Solo Quello Della Foto, il brano posto in apertura, riesce a entusiasmarmi davvero da subito. In perenne bilico, un crescendo emotivo da brividi, un incubo ad occhi aperti fatto di buio, solitudine, non appartenenza. Basso e grancassa pestata saturano l’oscurità e il violino elettrico scalfisce la penombra come zanzara inopportuna. L’invettiva di Canali è quasi recitata, una violenta presa di coscienza di far parte integrante e morente di quello sfondo cupo, senza futuro (“io sono il non so, il presente negato, io sono quello che non c’è mai stato”).

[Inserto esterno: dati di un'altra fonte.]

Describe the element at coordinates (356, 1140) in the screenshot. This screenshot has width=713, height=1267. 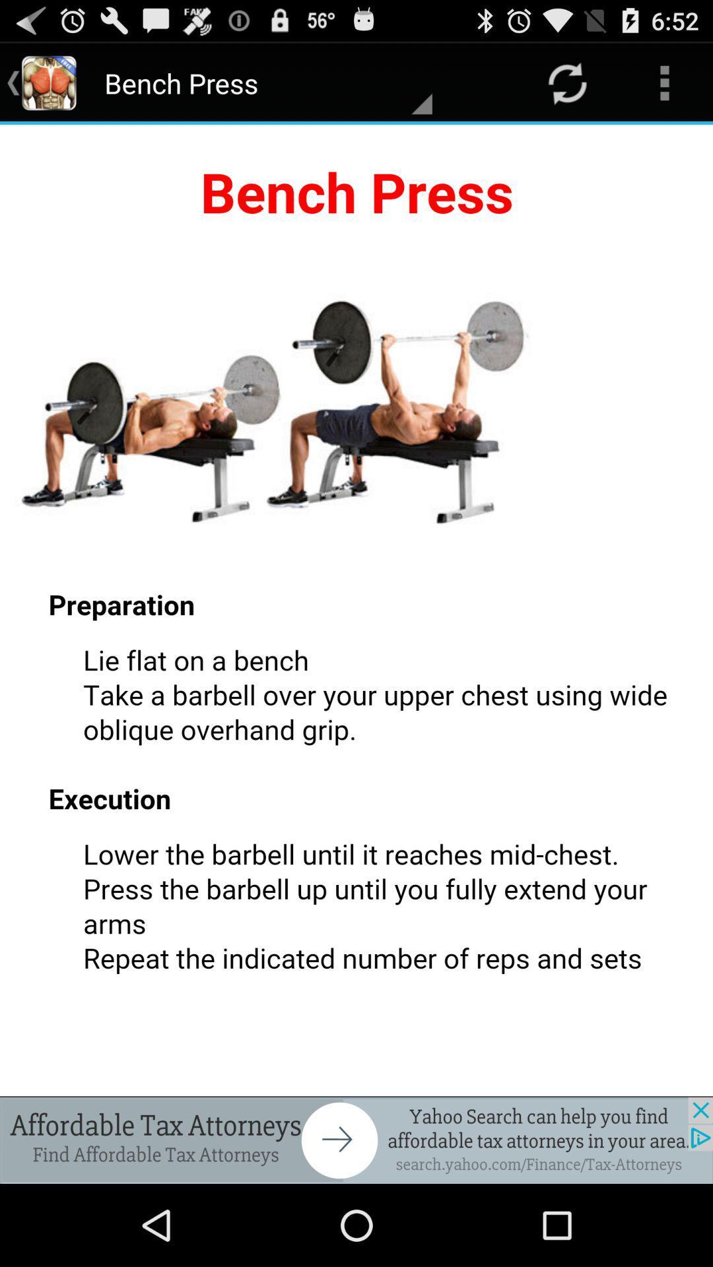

Con il susseguirsi degli ascolti crescono anche (quasi) tutti gli altri brani, seppur nella loro indole più dimessa del solito, quasi che per il Nostro non abbia più senso combattere in prima linea, ma trincerarsi e limitarsi a osservare, ad occhi bassi. Lezioni Di Poesia, registrata direttamente in casa, possiede la poetica polverosa dei sentimenti semplici, una serenata solitaria sotto la luna, chitarra acustica e canto, mentre Tutti Gli Uomini proprio non riesce a convincermi, con quel ritornello raffazzonato da diario delle medie, e l’epilogo in inglese (“love will tear us apart again”) che mi ricorda (con le dovute proporzioni) gli arzigogoli linguistici del Zucchero più blasfemo. Ma è forse l’unica caduta di stile di un disco altrove godibile e ispirato: Nuvole Senza Messico (evidente la parodia della Messico e Nuvole di Paolo Conte) è una ballata rock’n’roll ricca di ricercatezze linguistiche in rima da tradizione Canali, romantica (“le due o tre cose che mi fanno stare meglio: morirti fra le labbra, un sorriso al risveglio…”) e disarmata (“e che voglia di piangere ho…”).

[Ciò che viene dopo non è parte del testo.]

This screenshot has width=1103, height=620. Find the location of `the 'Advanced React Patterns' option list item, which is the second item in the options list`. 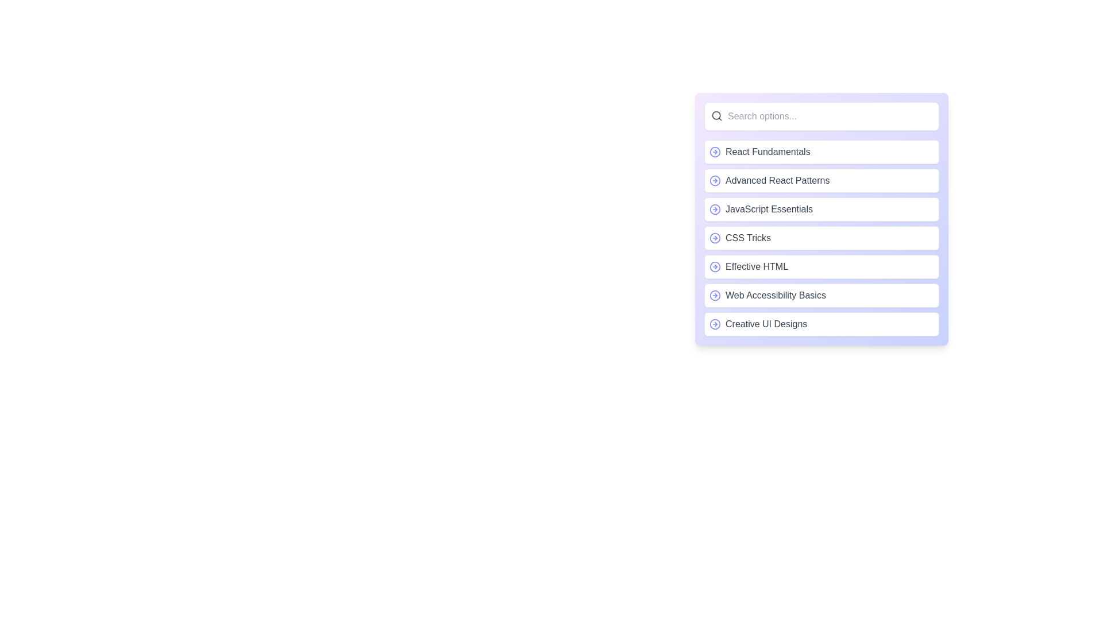

the 'Advanced React Patterns' option list item, which is the second item in the options list is located at coordinates (821, 181).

In Rifugi Di Emergenza torna il Canali chansonnier sarcastico e velenoso, subito incalzato dal cimiteriale incedere della title track, lucida e strisciante come poche. Antichi furori punk’n’roll, che ricordano da vicino la vecchia Coule La Vie (diventata Alealè in Tutti Contro Tutti), tornano a penetrare la corazza in putrefazione dell’animale medio italiano in MP nella BG, sottile e ironica aggressione ai miti di casa nostra e al conseguente rincoglionimento generale (“canta che ti passa, paisà”), e nell’ancora più tirata Respira Ancora, assalto convulso un po’ ripetitivo ma efficace. Nel mezzo la liberatoria Schegge Vaganti, sfogo emblematico di un uomo indifferente, sul filo del rasoio.
Inaspettata, chiude il disco Mme Et Mr Curie, intensa, dolce, pacificata, una delle migliori prove di cantautorato puro della carriera del musicista di Predappio. Strascicata, un'esplosione sonica dilania per lunghi attimi il nero di rosa. Finisce così. Un Don Chisciotte qualsiasi, barba sfatta e sigaretta tra le labbra, vecchia chitarra in spalla col manico rotto tenuto insieme dal nylon, tossisce sussurri al muro scrostato di un mulino a vento. Buio.
Nota a margine. Tutto il mio biasimo a chi ha trascritto liriche e titoli sul pur bel packaging del disco: numerosi refusi e grossolani errori di ortografia (sul retrocopertina “scheggie vaganti” su tutti).